Round 4: 3-Egg Challenge

The last round is a basic skill test of a well-known ingredient: eggs. There are 3 types of eggs the contestants must present: 1 fried egg, 1 soft-boiled egg, and 1 poached egg. For fried egg, the white must be cooked and crispy on the outside, while the yolk is still runny. The soft-boiled egg must be beautifully peeled with no bumpy edges, the white must be cooked thoroughly, and the yolk should be runny as well. Poached egg must maintain its smooth and firm shape, the white must be cooked thoroughly while the yolk is still runny. Each contestant are given 4 eggs in total (which means only 1 spare egg), and 18 minutes to prepare all 3 types of eggs.

- Time: 18 minutes

The 2 best performance will receive the apron in this last chance, and in the end, Perschae and Tan executed the best performance and they were granted the apron as the official contestants in this season. Unfortunately for the remaining 10 contestants, they are sent home.

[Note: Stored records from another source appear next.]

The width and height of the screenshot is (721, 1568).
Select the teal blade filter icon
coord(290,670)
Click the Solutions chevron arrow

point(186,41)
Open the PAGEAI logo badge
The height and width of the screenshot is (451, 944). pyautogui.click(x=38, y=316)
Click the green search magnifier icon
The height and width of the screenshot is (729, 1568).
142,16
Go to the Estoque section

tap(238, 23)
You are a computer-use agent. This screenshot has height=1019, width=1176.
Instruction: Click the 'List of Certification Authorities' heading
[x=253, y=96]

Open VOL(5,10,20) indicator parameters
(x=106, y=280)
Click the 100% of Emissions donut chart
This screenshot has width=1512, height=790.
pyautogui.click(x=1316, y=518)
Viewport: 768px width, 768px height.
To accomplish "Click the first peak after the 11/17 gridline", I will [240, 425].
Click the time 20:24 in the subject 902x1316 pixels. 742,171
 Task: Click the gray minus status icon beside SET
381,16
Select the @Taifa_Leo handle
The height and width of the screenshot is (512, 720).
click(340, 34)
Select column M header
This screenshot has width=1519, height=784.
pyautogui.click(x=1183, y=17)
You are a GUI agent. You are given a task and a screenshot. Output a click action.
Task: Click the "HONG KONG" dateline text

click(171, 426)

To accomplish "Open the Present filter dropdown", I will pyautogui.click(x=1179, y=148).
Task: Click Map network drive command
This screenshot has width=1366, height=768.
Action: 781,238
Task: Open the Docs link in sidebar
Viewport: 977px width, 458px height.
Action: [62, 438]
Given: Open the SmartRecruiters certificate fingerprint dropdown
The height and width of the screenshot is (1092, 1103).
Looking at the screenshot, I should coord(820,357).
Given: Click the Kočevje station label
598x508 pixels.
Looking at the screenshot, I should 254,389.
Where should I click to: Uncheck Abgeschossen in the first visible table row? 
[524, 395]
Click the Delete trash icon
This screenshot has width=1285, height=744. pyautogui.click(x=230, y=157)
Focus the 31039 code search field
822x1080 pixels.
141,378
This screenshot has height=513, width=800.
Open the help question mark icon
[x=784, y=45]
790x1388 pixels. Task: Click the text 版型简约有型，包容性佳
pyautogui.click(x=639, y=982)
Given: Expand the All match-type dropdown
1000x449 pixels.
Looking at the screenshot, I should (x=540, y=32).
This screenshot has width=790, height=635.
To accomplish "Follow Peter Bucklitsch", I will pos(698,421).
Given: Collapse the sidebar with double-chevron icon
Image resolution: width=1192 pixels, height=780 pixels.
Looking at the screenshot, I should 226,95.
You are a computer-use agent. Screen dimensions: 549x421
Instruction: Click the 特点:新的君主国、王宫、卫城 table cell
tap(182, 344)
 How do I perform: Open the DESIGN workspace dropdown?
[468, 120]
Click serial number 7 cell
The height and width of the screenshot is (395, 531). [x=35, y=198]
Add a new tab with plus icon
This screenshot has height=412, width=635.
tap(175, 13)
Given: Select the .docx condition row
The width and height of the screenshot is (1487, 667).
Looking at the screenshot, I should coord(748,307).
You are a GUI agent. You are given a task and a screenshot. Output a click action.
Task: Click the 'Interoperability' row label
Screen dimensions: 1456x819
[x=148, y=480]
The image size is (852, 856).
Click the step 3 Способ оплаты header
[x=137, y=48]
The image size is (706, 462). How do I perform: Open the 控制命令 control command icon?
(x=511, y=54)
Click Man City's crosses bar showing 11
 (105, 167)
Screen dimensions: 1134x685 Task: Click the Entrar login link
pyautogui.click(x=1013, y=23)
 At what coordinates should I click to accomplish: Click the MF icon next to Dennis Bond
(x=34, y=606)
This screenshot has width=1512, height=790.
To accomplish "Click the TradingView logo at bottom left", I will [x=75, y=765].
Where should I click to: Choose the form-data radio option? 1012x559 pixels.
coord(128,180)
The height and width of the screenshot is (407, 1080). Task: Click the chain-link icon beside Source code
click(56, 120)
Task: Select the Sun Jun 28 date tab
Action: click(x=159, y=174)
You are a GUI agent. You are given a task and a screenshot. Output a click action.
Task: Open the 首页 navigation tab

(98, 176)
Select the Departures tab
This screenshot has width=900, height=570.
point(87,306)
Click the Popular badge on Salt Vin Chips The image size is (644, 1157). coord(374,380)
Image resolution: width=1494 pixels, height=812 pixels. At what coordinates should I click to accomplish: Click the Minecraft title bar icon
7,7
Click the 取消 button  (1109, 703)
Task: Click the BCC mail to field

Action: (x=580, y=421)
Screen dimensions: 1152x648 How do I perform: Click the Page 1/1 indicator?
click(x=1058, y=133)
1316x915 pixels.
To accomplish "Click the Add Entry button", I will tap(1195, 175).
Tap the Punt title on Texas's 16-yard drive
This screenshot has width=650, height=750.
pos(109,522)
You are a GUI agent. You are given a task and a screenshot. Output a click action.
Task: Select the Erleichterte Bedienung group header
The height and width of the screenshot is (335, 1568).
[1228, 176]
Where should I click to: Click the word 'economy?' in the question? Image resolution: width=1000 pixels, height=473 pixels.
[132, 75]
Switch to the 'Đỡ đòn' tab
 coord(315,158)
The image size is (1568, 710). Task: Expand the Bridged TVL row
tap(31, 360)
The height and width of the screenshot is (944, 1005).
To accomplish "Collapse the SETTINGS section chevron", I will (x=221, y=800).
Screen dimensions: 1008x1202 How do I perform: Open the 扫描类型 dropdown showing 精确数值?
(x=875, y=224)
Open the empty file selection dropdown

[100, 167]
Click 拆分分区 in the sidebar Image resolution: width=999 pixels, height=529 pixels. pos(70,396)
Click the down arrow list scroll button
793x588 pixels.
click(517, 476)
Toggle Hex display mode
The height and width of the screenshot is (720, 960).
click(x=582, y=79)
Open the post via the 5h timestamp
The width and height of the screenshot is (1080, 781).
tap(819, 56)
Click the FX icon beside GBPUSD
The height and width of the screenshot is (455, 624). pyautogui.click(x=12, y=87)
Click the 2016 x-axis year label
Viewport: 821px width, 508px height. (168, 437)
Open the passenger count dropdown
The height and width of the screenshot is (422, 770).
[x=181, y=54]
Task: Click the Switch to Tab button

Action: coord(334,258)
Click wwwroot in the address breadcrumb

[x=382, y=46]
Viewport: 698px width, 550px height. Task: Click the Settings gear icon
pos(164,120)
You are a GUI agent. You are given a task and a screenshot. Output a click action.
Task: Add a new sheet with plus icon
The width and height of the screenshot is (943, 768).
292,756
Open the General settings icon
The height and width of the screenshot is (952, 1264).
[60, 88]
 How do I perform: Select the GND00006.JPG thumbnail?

- Received the apron: Perschae and Tan
- Eliminated: Nana, Geo, Aekkung, Palm, Smiletae, Yub, A, Pree, Wi and Mowri

===Episode 3===
Original Airdate: Sunday, 1 March 2026

Team Challenge 1: DIT x MasterChef - Local Ingredients, World-Class Experiences

- Location: Ministry of Commerce, Nonthaburi

For the first challenge of the season as the official contestants, they have arrived at the Ministry of Commerce, which is the center of Thailand's domestic and international trade that monitors agricultural price and economic indices. They also get to meet with 3 special guests, including Minister Suphajee Suthumpun of the Ministry of Commerce, the ministry's Permanent Secretary, Mr. Vuttikrai Leewiraphan, and the Director-General of DIT, Mr. Wittayakorn Maneenetr. Mrs. Suphajee receives the honor of presenting the concept of this week's team challenge, and that is "DIT x MasterChef - Local Ingredients, World-Class Experiences".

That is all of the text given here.